When Jesus has a strange way of doing something, we always know that he has a special reason for doing it in that particular way.

Think about the words from our reading: Jesus did not answer her a word.

Maybe you have cried out to Jesus about something, and yet from Jesus, it seems as though all he has to say to you is cold silence. And then after some time again, it seems that all he has to say is some harsh word, some stern word from the Scripture, that crushes you. Think about the woman here who heard Jesus say that he was only sent for the lost sheep of the house of Israel, and what he says about the dogs.

But don’t we know that God is generous, and loving, and friendly? In James chapter 1, it says that God gives generously to all without reproach. We know that Jesus has the capacity to give us everything we could ever dream of, and more!

You might know the passage about when Mary and Martha asked Jesus to come and heal their brother who was sick. But Jesus didn’t come. But when he did come, he was dead. The sisters said to him: Lord, if you had been here, my brother would not have died. But did Jesus not care for them? He comes later, not simply to make him well, but to raise him from the dead.

And so, here is this woman in our reading, a desperate woman who cares about her daughter. And Jesus cares about her daughter too. But Jesus cares about the mother too, and he wants to show to everyone what a great faith this woman has. Jesus wants to bless her, and gives her the cold shoulder only so that he can show her the light of his face even more brightly than she could have ever expected. She realises that the whole conversation was not a fight, but a gentle game of her loving Saviour drawing her closer and closer to him. And this woman is then for us one of the most amazing examples in the bible of what it means to persist in prayer and to throw ourselves at the mercy of God.
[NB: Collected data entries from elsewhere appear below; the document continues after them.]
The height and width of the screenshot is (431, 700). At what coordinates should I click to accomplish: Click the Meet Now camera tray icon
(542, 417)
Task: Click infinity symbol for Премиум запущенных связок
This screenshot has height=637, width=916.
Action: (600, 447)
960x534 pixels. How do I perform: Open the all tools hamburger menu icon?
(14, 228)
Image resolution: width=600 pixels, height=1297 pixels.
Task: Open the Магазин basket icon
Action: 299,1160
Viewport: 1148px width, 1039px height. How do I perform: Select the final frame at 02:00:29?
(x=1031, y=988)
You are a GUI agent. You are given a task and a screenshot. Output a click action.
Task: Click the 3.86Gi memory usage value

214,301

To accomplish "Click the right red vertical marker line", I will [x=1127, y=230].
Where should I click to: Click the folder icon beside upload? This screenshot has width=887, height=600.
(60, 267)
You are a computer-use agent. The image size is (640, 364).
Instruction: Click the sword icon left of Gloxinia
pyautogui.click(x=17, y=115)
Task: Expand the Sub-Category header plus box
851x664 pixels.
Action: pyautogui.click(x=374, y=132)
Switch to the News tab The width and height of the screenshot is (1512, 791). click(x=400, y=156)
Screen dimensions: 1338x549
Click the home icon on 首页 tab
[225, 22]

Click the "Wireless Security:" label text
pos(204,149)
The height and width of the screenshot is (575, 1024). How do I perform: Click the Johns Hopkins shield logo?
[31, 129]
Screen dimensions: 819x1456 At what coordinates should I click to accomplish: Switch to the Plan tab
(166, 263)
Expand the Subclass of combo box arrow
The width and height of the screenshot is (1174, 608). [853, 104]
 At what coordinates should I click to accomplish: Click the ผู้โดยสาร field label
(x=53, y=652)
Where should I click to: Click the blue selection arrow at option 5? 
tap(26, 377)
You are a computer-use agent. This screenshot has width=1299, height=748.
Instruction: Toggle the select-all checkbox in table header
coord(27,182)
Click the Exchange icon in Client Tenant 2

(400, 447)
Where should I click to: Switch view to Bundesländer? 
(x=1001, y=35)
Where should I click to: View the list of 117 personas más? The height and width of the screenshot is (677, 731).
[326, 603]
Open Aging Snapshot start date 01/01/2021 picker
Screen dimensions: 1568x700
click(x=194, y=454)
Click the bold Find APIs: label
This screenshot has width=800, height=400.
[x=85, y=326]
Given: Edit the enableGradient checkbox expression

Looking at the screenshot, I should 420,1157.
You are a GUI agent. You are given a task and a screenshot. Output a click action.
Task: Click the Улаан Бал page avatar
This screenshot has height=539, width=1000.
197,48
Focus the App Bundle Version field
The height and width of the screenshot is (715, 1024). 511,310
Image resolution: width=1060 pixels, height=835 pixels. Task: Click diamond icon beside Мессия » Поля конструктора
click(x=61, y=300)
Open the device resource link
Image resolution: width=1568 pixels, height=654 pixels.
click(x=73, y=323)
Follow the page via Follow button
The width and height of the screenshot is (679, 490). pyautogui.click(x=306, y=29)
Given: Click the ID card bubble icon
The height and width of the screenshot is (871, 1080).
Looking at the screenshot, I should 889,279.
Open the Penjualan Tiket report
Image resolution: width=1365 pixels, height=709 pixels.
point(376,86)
And what a wonderful thing it is for us too, to have the same Saviour, who has allowed the gospel to preached even in our country too, so that the words of the psalms are fulfilled even here among us: Praise the LORD, all you nations! And then what a wonderful thing it is to come to Jesus just like his disciples and to say to him: Lord, teach us to pray!

Amen.



Lord Jesus, we thank you for rescuing us and bringing us into your sheepfold. Encourage us, and lead us, and guide us, and even when we feel discouraged help us to trust in you. Amen.